(What the exercise asks): Every record here needs to be duplicated exactly.

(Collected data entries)
•••••
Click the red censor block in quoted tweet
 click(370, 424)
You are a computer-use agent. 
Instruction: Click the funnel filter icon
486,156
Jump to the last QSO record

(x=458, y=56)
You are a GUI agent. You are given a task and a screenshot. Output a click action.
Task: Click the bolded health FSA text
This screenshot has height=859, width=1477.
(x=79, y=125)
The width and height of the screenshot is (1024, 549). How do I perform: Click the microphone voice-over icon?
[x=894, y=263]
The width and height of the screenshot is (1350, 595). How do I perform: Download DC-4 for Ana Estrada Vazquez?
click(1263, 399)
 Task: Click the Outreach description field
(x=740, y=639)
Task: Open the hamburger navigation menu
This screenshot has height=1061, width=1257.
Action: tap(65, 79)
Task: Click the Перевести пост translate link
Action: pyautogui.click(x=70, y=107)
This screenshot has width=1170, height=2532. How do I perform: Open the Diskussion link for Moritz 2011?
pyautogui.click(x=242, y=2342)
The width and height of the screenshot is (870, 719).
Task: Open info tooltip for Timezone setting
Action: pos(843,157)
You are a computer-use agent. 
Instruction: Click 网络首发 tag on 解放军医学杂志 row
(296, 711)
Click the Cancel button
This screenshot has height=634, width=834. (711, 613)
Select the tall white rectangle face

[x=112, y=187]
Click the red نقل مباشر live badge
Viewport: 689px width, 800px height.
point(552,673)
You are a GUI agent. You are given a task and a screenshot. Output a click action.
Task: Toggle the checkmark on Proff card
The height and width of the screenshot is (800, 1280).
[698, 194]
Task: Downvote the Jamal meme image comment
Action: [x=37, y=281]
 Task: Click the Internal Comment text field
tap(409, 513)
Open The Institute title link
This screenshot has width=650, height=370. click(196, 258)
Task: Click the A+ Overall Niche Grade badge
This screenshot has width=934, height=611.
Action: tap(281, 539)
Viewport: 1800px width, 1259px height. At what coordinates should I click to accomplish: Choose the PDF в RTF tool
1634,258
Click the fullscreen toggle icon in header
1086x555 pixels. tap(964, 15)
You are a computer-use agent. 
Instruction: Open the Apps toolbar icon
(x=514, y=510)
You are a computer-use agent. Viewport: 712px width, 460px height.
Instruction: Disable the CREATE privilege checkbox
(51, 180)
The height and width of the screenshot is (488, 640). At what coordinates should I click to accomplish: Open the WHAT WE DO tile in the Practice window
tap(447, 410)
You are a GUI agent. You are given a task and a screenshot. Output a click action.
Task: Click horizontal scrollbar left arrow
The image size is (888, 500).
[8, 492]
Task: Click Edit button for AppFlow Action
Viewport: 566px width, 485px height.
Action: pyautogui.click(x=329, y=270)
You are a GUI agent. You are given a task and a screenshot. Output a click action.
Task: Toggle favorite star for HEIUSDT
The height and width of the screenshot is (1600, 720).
•••••
(Solution):
Click the red censor block in quoted tweet
 click(370, 424)
You are a computer-use agent. 
Instruction: Click the funnel filter icon
486,156
Jump to the last QSO record

(x=458, y=56)
You are a GUI agent. You are given a task and a screenshot. Output a click action.
Task: Click the bolded health FSA text
This screenshot has height=859, width=1477.
(x=79, y=125)
The width and height of the screenshot is (1024, 549). How do I perform: Click the microphone voice-over icon?
[x=894, y=263]
The width and height of the screenshot is (1350, 595). How do I perform: Download DC-4 for Ana Estrada Vazquez?
click(1263, 399)
 Task: Click the Outreach description field
(x=740, y=639)
Task: Open the hamburger navigation menu
This screenshot has height=1061, width=1257.
Action: tap(65, 79)
Task: Click the Перевести пост translate link
Action: pyautogui.click(x=70, y=107)
This screenshot has width=1170, height=2532. How do I perform: Open the Diskussion link for Moritz 2011?
pyautogui.click(x=242, y=2342)
The width and height of the screenshot is (870, 719).
Task: Open info tooltip for Timezone setting
Action: pos(843,157)
You are a computer-use agent. 
Instruction: Click 网络首发 tag on 解放军医学杂志 row
(296, 711)
Click the Cancel button
This screenshot has height=634, width=834. (711, 613)
Select the tall white rectangle face

[x=112, y=187]
Click the red نقل مباشر live badge
Viewport: 689px width, 800px height.
point(552,673)
You are a GUI agent. You are given a task and a screenshot. Output a click action.
Task: Toggle the checkmark on Proff card
The height and width of the screenshot is (800, 1280).
[698, 194]
Task: Downvote the Jamal meme image comment
Action: [x=37, y=281]
 Task: Click the Internal Comment text field
tap(409, 513)
Open The Institute title link
This screenshot has width=650, height=370. click(196, 258)
Task: Click the A+ Overall Niche Grade badge
This screenshot has width=934, height=611.
Action: tap(281, 539)
Viewport: 1800px width, 1259px height. At what coordinates should I click to accomplish: Choose the PDF в RTF tool
1634,258
Click the fullscreen toggle icon in header
1086x555 pixels. tap(964, 15)
You are a computer-use agent. 
Instruction: Open the Apps toolbar icon
(x=514, y=510)
You are a computer-use agent. Viewport: 712px width, 460px height.
Instruction: Disable the CREATE privilege checkbox
(51, 180)
The height and width of the screenshot is (488, 640). At what coordinates should I click to accomplish: Open the WHAT WE DO tile in the Practice window
tap(447, 410)
You are a GUI agent. You are given a task and a screenshot. Output a click action.
Task: Click horizontal scrollbar left arrow
The image size is (888, 500).
[8, 492]
Task: Click Edit button for AppFlow Action
Viewport: 566px width, 485px height.
Action: pyautogui.click(x=329, y=270)
You are a GUI agent. You are given a task and a screenshot. Output a click action.
Task: Toggle favorite star for HEIUSDT
The height and width of the screenshot is (1600, 720).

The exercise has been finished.